Textile and clothing industry is among the few industries contributing highest commercial contribution to the countries' economic growth with major supply base for global apparel brands; however the other fact is that it also has a large contribution in polluting the environment in several ways.


To save the earth with go green drive an event was organized by Apparel Brain Connect with the theme 'Sustainable Textile' to educate industry personal about going green.


Organic cotton in India


The fact is India is now the world leader in production of organic cotton. Organic cotton growth is very rapid but still represents small percentage of the total cotton market around 0.2% of the total cotton crop.


Organic cotton is grown using methods and materials that have a low impact on the environment. India took over Turkey's long-standing position as the leader, seeing its production increase by 292 per cent to reach 73, 702 metric tonnes, or about half of world organic cotton production.


As a result, organic cotton production reached 145, 872 tonnes, equaling 668, 581 bales, grown on 161, 000 hectares in 22 countries. Other leading organic cotton producers are Syria, Turkey, China, Tanzania, the United States, Uganda, Peru, Egypt and Burkina Faso.


Country

2006-07

2007-08

Value in tonnes

India

18790

73702

Syria

2500

28000

Turkey

23152

24440

China

4079

7354

Tanzania

1662

2852

US

1918

2716


Source: Organic cotton farm and fibre report 2008


Organic Standards


Organic standards do not specify limits on water use and as we know cotton can use huge amount of water for irrigation. But supply chain transparency is still crucial. As is the ethical treatment of cotton workers. "Most of the cotton is not environmentally benign as one might expect. The consumers should ensure that whatever they wear or use is up to effective standards and certification processes and come from a transparent supply chain. Therefore, players need to understand the requirement for organic textiles or ecological textiles" said Ms. Anne Gillespie from Organic Exchange.


The continued research into the development of biodegradable and full recyclable raw materials for textiles and clothing production represents one of the best ways forward for the sustainable textile and clothing industries. Biodegradable textiles are a good idea in principle but rather more difficult in price. Demand for biodegradable polyester is said to be growing by about 30% per year, though from a relatively small base.


One of the most eco-friendly fibres which is currently available but often overlooked is wool. Wool is naturally renewable, biodegradable and does not use the huge amounts of water of pesticides that cotton does. It is not made from petroleum either. These are some of the qualities that retailers and brands are looking for their new eco-textile programmes.

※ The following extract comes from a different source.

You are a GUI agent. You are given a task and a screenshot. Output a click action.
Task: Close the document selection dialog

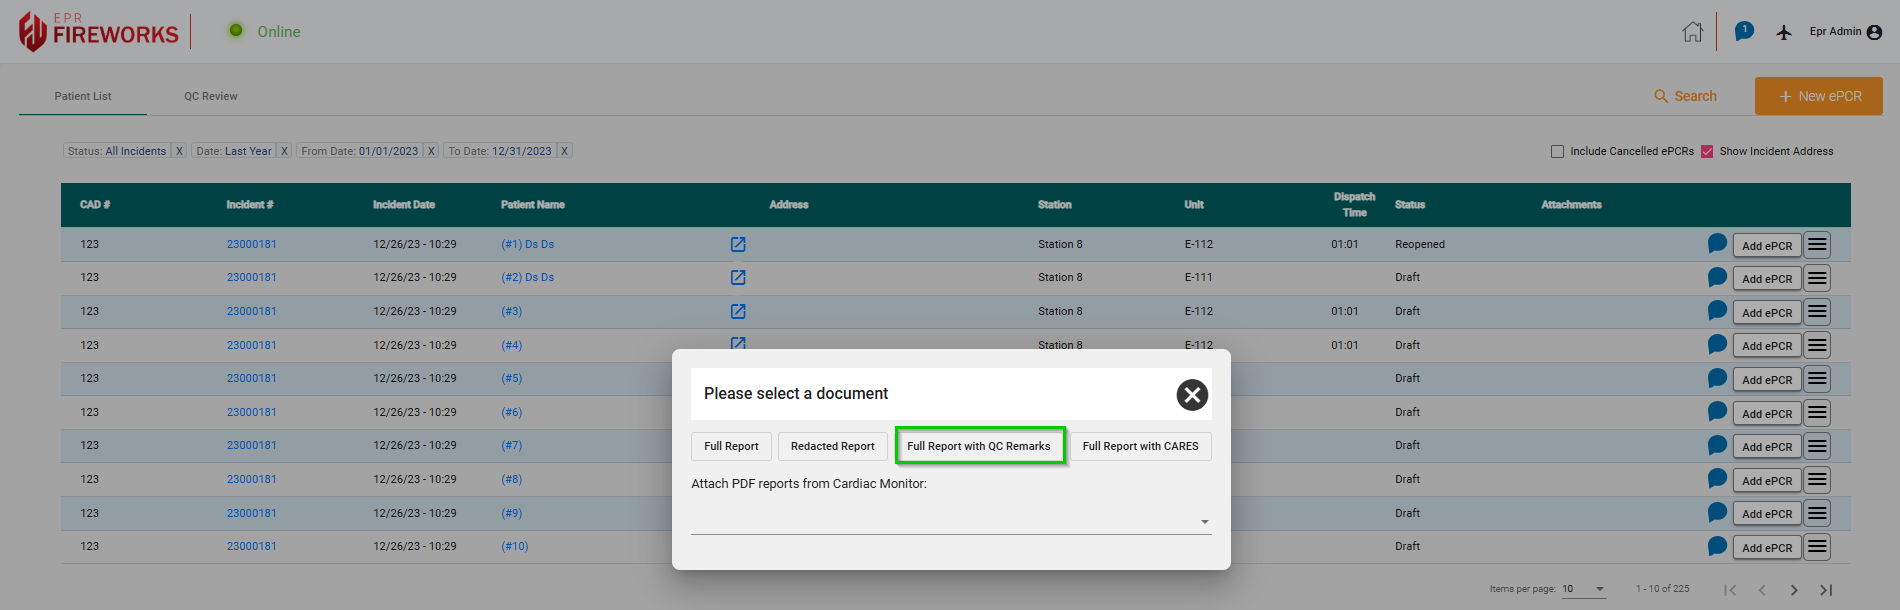(x=1192, y=395)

Wool has also a 'Wholesome image' which is often associated with animals but is difficult to describe or quantify very different than from a cotton plant.

 

Textile and clothing producers and designers cannot afford to ignore the new macro trends towards sustainability which is now here to stay. This is not a short-term fashion trend but a long term strategy for the planet and for business as a whole.


Indian textile and clothing manufacturers should look from where they source raw materials are fully transparent. This is very important for the customers in EU and the USA. Because they cannot afford brand damage and the costs associated in sourcing eco-textile products that are not what they claim.


Retailers and brands want to see the textile producers are educating their work force about environmental and ethical issues. Stay informed about new developments in terms of new eco textiles, raw materials, dyes/chemicals and how to minimize fabric waste during production.